* Begin Items *

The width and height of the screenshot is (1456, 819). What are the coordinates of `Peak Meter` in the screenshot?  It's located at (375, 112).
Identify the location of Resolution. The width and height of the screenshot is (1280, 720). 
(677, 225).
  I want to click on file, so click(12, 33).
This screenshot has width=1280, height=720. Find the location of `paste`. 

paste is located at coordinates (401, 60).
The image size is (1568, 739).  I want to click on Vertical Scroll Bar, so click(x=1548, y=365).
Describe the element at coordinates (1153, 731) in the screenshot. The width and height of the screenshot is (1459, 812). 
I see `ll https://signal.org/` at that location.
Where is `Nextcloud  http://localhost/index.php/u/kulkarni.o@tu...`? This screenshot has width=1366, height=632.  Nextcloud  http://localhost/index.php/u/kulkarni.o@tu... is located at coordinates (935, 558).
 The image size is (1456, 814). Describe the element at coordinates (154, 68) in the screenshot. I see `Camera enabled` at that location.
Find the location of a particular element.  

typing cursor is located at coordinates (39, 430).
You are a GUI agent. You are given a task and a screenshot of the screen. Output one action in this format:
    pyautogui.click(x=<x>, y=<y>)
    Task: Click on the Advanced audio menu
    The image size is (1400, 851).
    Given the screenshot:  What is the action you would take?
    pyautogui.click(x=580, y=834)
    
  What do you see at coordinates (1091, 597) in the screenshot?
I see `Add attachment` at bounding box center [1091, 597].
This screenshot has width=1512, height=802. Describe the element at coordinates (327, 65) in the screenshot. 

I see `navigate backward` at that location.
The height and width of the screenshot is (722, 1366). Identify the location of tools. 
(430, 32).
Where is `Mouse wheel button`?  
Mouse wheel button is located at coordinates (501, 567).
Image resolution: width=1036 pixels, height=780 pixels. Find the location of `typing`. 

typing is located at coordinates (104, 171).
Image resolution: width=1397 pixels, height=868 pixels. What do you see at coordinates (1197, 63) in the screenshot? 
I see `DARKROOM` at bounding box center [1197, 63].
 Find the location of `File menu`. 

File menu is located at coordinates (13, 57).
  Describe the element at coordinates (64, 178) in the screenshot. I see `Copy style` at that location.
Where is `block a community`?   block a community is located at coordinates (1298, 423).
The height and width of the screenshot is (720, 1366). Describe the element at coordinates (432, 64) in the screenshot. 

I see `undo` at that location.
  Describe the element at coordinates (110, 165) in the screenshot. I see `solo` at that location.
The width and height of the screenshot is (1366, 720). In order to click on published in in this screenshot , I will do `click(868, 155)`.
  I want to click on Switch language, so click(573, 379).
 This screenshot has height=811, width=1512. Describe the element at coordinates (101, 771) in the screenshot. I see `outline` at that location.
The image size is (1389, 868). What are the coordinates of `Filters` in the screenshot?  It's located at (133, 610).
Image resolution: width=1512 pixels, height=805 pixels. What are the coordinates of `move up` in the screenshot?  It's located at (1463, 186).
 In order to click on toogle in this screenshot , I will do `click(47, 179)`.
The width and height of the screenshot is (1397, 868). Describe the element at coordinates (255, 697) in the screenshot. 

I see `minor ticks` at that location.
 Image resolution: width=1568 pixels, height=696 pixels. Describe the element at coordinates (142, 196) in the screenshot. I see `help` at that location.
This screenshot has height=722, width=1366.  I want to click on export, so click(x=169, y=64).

* End Items *

• What is needed
Write out all of the records above again, word for word and without any changes.

• Reply to the task
The width and height of the screenshot is (1456, 819). What are the coordinates of `Peak Meter` in the screenshot?  It's located at (375, 112).
Identify the location of Resolution. The width and height of the screenshot is (1280, 720). 
(677, 225).
  I want to click on file, so click(12, 33).
This screenshot has width=1280, height=720. Find the location of `paste`. 

paste is located at coordinates (401, 60).
The image size is (1568, 739).  I want to click on Vertical Scroll Bar, so click(x=1548, y=365).
Describe the element at coordinates (1153, 731) in the screenshot. The width and height of the screenshot is (1459, 812). 
I see `ll https://signal.org/` at that location.
Where is `Nextcloud  http://localhost/index.php/u/kulkarni.o@tu...`? This screenshot has width=1366, height=632.  Nextcloud  http://localhost/index.php/u/kulkarni.o@tu... is located at coordinates (935, 558).
 The image size is (1456, 814). Describe the element at coordinates (154, 68) in the screenshot. I see `Camera enabled` at that location.
Find the location of a particular element.  

typing cursor is located at coordinates (39, 430).
You are a GUI agent. You are given a task and a screenshot of the screen. Output one action in this format:
    pyautogui.click(x=<x>, y=<y>)
    Task: Click on the Advanced audio menu
    The image size is (1400, 851).
    Given the screenshot:  What is the action you would take?
    pyautogui.click(x=580, y=834)
    
  What do you see at coordinates (1091, 597) in the screenshot?
I see `Add attachment` at bounding box center [1091, 597].
This screenshot has width=1512, height=802. Describe the element at coordinates (327, 65) in the screenshot. 

I see `navigate backward` at that location.
The height and width of the screenshot is (722, 1366). Identify the location of tools. 
(430, 32).
Where is `Mouse wheel button`?  
Mouse wheel button is located at coordinates (501, 567).
Image resolution: width=1036 pixels, height=780 pixels. Find the location of `typing`. 

typing is located at coordinates (104, 171).
Image resolution: width=1397 pixels, height=868 pixels. What do you see at coordinates (1197, 63) in the screenshot? 
I see `DARKROOM` at bounding box center [1197, 63].
 Find the location of `File menu`. 

File menu is located at coordinates (13, 57).
  Describe the element at coordinates (64, 178) in the screenshot. I see `Copy style` at that location.
Where is `block a community`?   block a community is located at coordinates (1298, 423).
The height and width of the screenshot is (720, 1366). Describe the element at coordinates (432, 64) in the screenshot. 

I see `undo` at that location.
  Describe the element at coordinates (110, 165) in the screenshot. I see `solo` at that location.
The width and height of the screenshot is (1366, 720). In order to click on published in in this screenshot , I will do `click(868, 155)`.
  I want to click on Switch language, so click(573, 379).
 This screenshot has height=811, width=1512. Describe the element at coordinates (101, 771) in the screenshot. I see `outline` at that location.
The image size is (1389, 868). What are the coordinates of `Filters` in the screenshot?  It's located at (133, 610).
Image resolution: width=1512 pixels, height=805 pixels. What are the coordinates of `move up` in the screenshot?  It's located at (1463, 186).
 In order to click on toogle in this screenshot , I will do `click(47, 179)`.
The width and height of the screenshot is (1397, 868). Describe the element at coordinates (255, 697) in the screenshot. 

I see `minor ticks` at that location.
 Image resolution: width=1568 pixels, height=696 pixels. Describe the element at coordinates (142, 196) in the screenshot. I see `help` at that location.
This screenshot has height=722, width=1366.  I want to click on export, so click(x=169, y=64).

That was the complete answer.